"The World and Japan" Database (Project Leader: TANAKA Akihiko)
Database of Japanese Politics and International Relations
National Graduate Institute for Policy Studies (GRIPS); Institute for Advanced Studies on Asia (IASA), The University of Tokyo

[Title] Statement on the WTO Negotiations of the Fifteenth APEC Economic Leaders' Meeting

[Place] Sydney
[Date] September 9, 2007
[Source] Ministry of Foreign Affairs of Japan
[Notes]
[Full text]

We, the Leaders of the Asia-Pacific Economic Cooperation Forum, whose economies account for nearly 50 per cent of world trade, underline the crucial importance of the WTO rules-based, global trading system and our determination to bring the Doha Round to an early and successful conclusion.

Since the launch of negotiations in 2001, we have pressed for a substantive outcome on all aspects of the Doha Round as the best way to advance our economic and important development objectives. The negotiations offer unparalleled potential to create a better trading environment and to lower barriers to trade and to create a freer, fairer and more secure global market in which we can all compete.

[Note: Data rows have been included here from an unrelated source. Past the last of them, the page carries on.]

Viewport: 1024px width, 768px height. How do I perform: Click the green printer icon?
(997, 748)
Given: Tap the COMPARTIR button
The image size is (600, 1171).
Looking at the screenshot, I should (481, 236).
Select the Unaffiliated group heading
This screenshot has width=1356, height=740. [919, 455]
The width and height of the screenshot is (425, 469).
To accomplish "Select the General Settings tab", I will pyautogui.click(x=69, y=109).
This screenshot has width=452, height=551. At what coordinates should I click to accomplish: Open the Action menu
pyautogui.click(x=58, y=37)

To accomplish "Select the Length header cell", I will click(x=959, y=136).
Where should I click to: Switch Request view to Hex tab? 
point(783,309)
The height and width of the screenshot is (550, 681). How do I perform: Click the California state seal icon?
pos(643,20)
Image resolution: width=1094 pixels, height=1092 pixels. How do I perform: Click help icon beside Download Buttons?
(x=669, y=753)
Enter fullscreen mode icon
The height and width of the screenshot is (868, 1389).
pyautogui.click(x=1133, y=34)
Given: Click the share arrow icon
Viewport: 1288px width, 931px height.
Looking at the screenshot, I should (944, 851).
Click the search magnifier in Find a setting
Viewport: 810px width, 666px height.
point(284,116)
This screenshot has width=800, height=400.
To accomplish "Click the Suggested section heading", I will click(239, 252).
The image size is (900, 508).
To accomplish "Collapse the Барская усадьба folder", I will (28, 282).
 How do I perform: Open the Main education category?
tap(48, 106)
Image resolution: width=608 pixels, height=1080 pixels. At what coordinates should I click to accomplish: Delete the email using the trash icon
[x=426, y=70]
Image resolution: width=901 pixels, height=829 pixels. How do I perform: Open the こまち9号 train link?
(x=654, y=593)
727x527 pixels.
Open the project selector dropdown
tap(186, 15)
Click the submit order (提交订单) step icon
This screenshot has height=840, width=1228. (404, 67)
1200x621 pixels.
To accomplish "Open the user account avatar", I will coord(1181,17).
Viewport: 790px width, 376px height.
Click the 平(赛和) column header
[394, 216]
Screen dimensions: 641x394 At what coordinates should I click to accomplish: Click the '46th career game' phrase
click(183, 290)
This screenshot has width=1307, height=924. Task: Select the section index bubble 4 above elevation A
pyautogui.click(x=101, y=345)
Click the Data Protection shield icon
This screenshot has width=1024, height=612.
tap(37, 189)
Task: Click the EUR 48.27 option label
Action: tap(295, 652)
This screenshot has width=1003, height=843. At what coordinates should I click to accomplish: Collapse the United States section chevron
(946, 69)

We insist that consensus will only be possible on the basis of an ambitious, balanced result that delivers real and substantial market access improvements for agricultural and industrial goods and for services and real and substantial reductions in trade-distorting agricultural subsidies. This would deliver new trade flows for the benefit of all, including developing economies.

We endorse the view of our Ministers Responsible for Trade that there has never been a more urgent need to make progress.

The Doha Agenda is broad - but overall success at this stage depends critically on early progress in agriculture and industrial products. Real progress has been made in these areas and our firm view is that the remaining differences can be successfully bridged.

Intensive negotiations have resumed in Geneva and we pledge the political will, flexibility and ambition to ensure the Doha Round negotiations enter their final phase this year. We call on our WTO partners to join in this vital effort.

To this end, we will instruct our Ministers and officials to resume negotiations on the basis of the draft texts tabled by the chairs of the negotiating groups on agriculture and non-agricultural market access. Again we call on our partners to do the same.